══ Extract to read
Today would have been the 100th birthday of “Star Trek” creator Gene Roddenberry, whose innovative television show in the 1960s has had a tremendous impact on not only its fans but on the broader culture as well. With ten television series and counting, and thirteen feature films, “Star Trek” continues to accumulate new fans as well as people who have counted themselves as fans for the past half a century.
In some cases, entire families are multi-generational “Star Trek” fans, passing on an appreciation for the franchise and what it stands for. There’s a new podcast just beginning, and a live showing of the “Star Trek: IV” movie in theaters this week, with a remastered version for the film’s 35th anniversary. Last week Creation Entertainment brought actors and fans together for its 55th anniversary “Star Trek” convention in Las Vegas.
The “Star Trek” fandom has the same longevity. For many people, fandom and “Star Trek” are synonymous – the stereotype of ‘fan’ is a guy dressed as a Klingon at a convention. “Star Trek” fans are not all cosplayers or convention-goers, but they have been passionate from the start. Some of the first fan gatherings were for “Star Trek,” as was the first successful attempt at a fan campaign to get a show renewed. Writing actual letters to the network got “Star Trek” its third season for the original series. What has made this show and its multifaceted universe so popular and so enduring?
“Star Trek” has been, from the start, a philosophical show with a lot to say about humanity and how we are interconnected with each other and with the rest of the universe. Gene, and showrunners and writers after him, used the medium of science fiction to address social issues of the time that they might not have been able to talk about directly otherwise.
════
══ Extracted data
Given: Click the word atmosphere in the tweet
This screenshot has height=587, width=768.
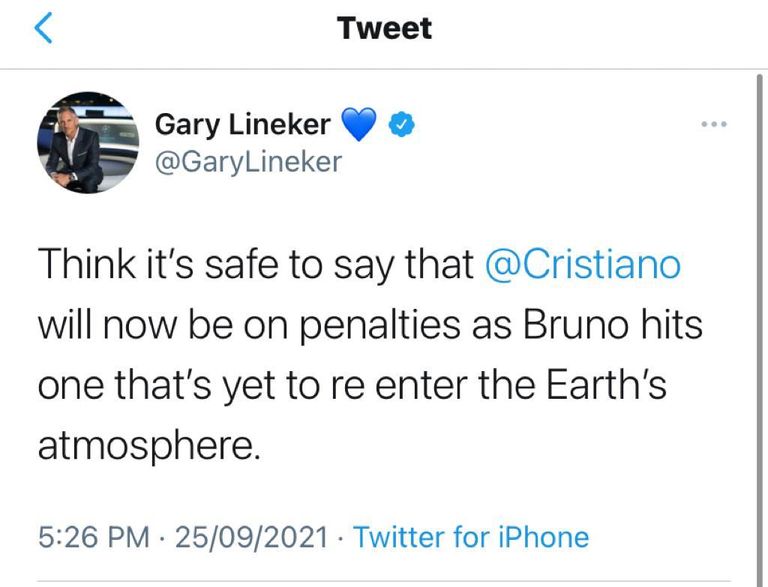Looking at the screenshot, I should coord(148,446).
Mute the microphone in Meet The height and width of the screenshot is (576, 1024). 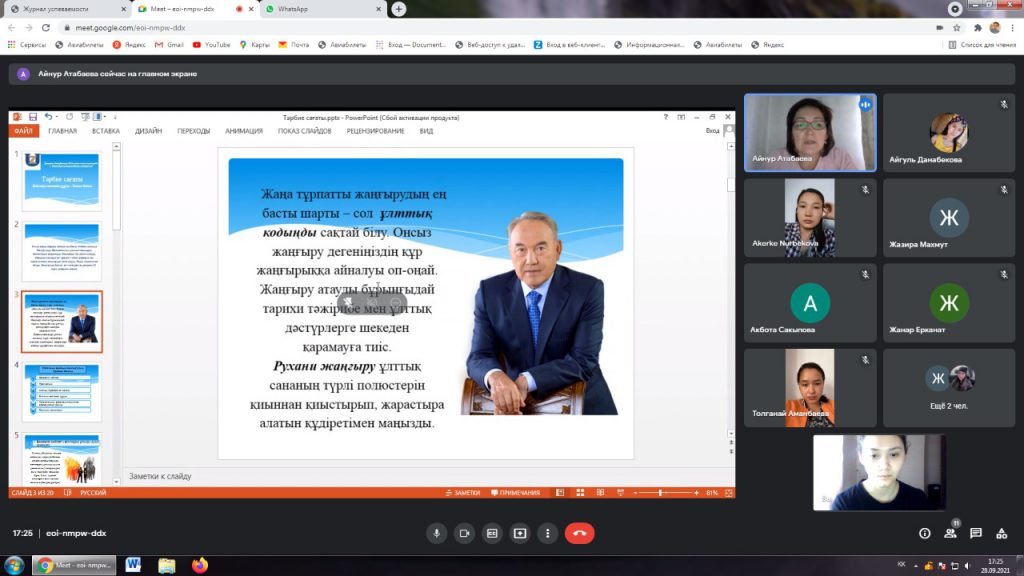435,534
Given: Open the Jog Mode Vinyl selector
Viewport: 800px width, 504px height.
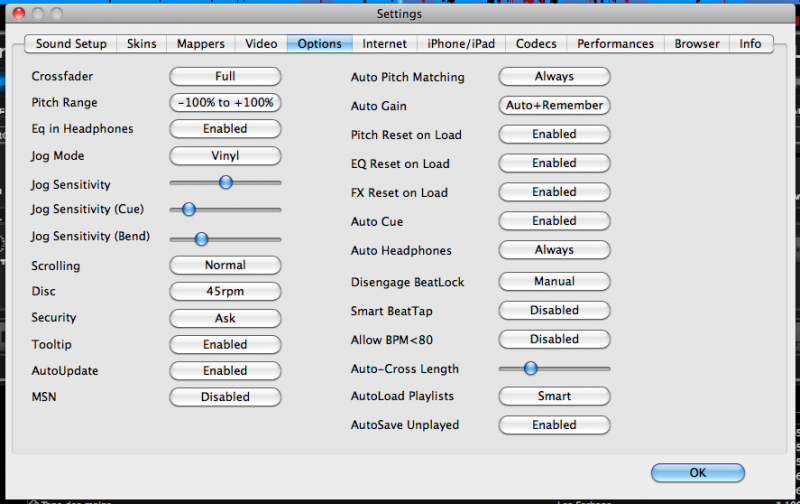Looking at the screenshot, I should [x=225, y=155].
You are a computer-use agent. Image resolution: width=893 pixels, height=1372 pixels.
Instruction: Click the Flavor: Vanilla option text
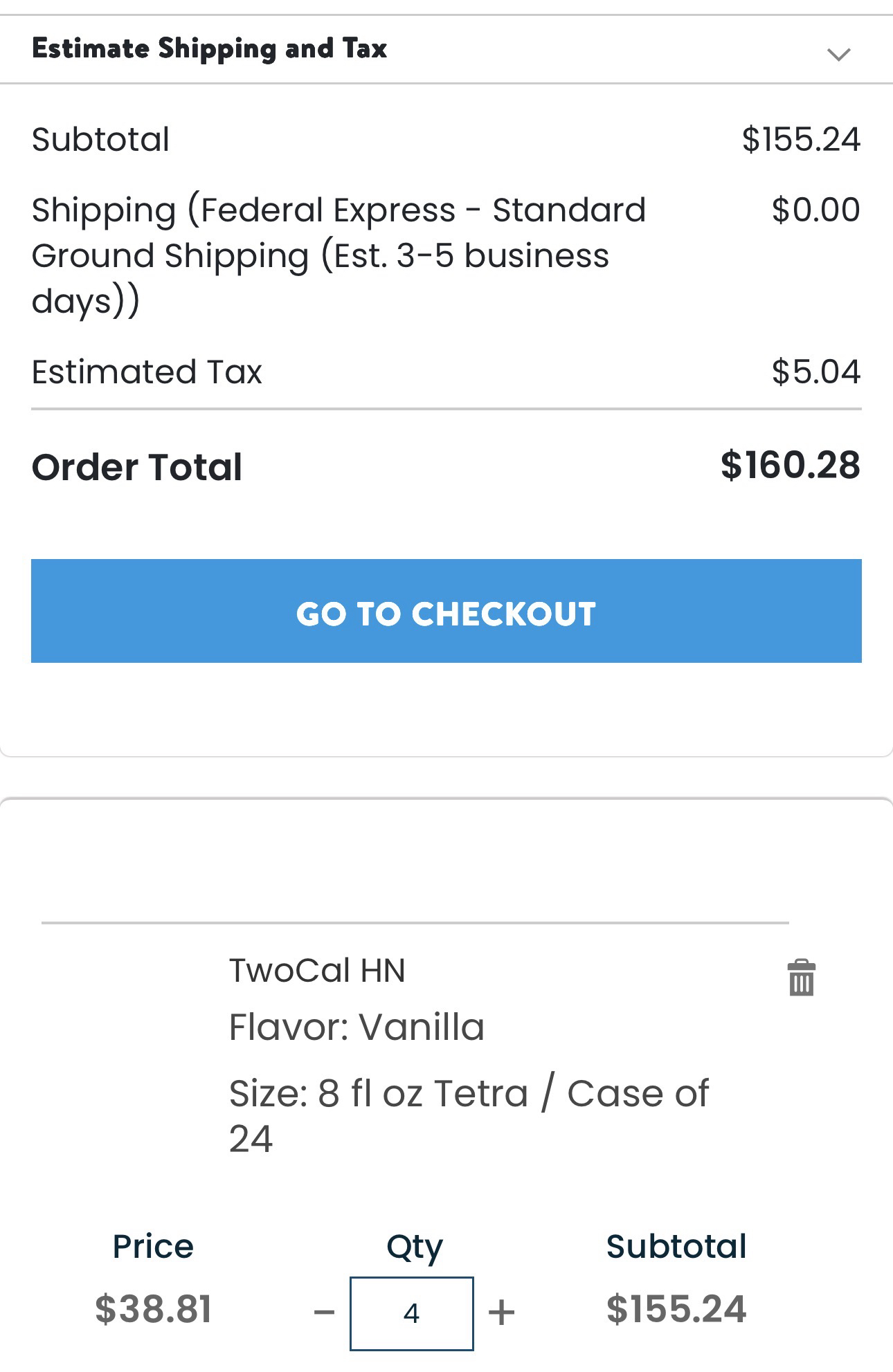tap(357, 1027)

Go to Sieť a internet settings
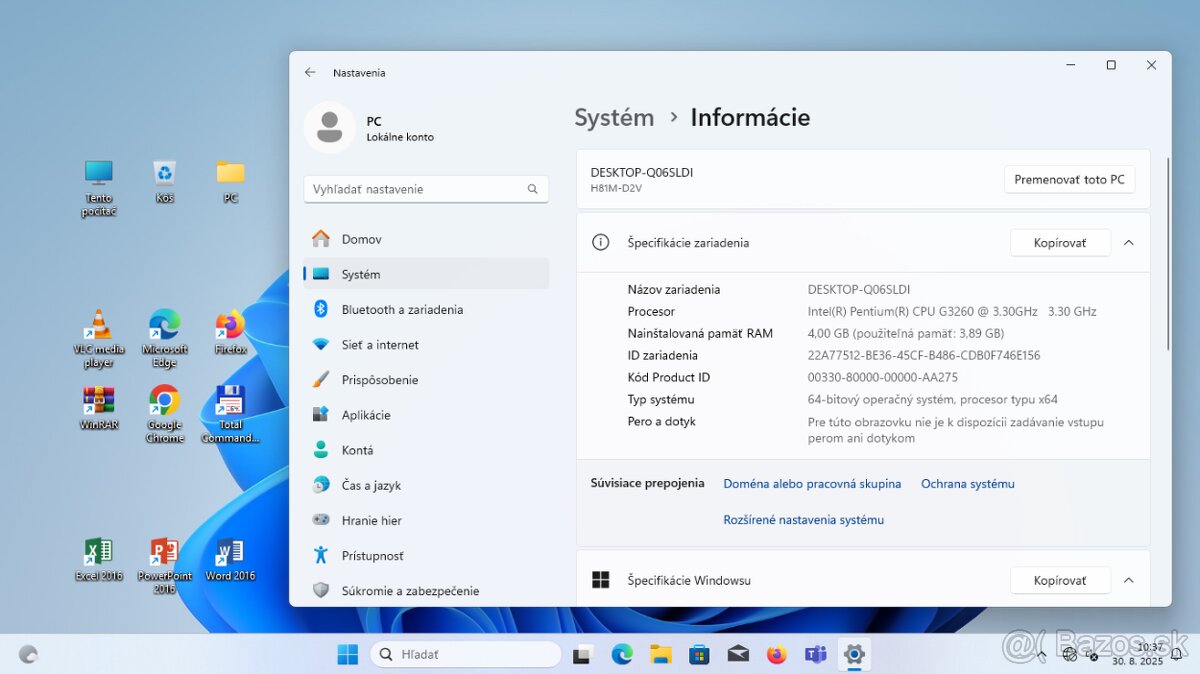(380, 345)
════
§ Work instructions
Copy out the passage about "Star Trek" and its fans, above, word for word from start to finish.

§ Reply
Today would have been the 100th birthday of “Star Trek” creator Gene Roddenberry, whose innovative television show in the 1960s has had a tremendous impact on not only its fans but on the broader culture as well. With ten television series and counting, and thirteen feature films, “Star Trek” continues to accumulate new fans as well as people who have counted themselves as fans for the past half a century.
In some cases, entire families are multi-generational “Star Trek” fans, passing on an appreciation for the franchise and what it stands for. There’s a new podcast just beginning, and a live showing of the “Star Trek: IV” movie in theaters this week, with a remastered version for the film’s 35th anniversary. Last week Creation Entertainment brought actors and fans together for its 55th anniversary “Star Trek” convention in Las Vegas.
The “Star Trek” fandom has the same longevity. For many people, fandom and “Star Trek” are synonymous – the stereotype of ‘fan’ is a guy dressed as a Klingon at a convention. “Star Trek” fans are not all cosplayers or convention-goers, but they have been passionate from the start. Some of the first fan gatherings were for “Star Trek,” as was the first successful attempt at a fan campaign to get a show renewed. Writing actual letters to the network got “Star Trek” its third season for the original series. What has made this show and its multifaceted universe so popular and so enduring?
“Star Trek” has been, from the start, a philosophical show with a lot to say about humanity and how we are interconnected with each other and with the rest of the universe. Gene, and showrunners and writers after him, used the medium of science fiction to address social issues of the time that they might not have been able to talk about directly otherwise.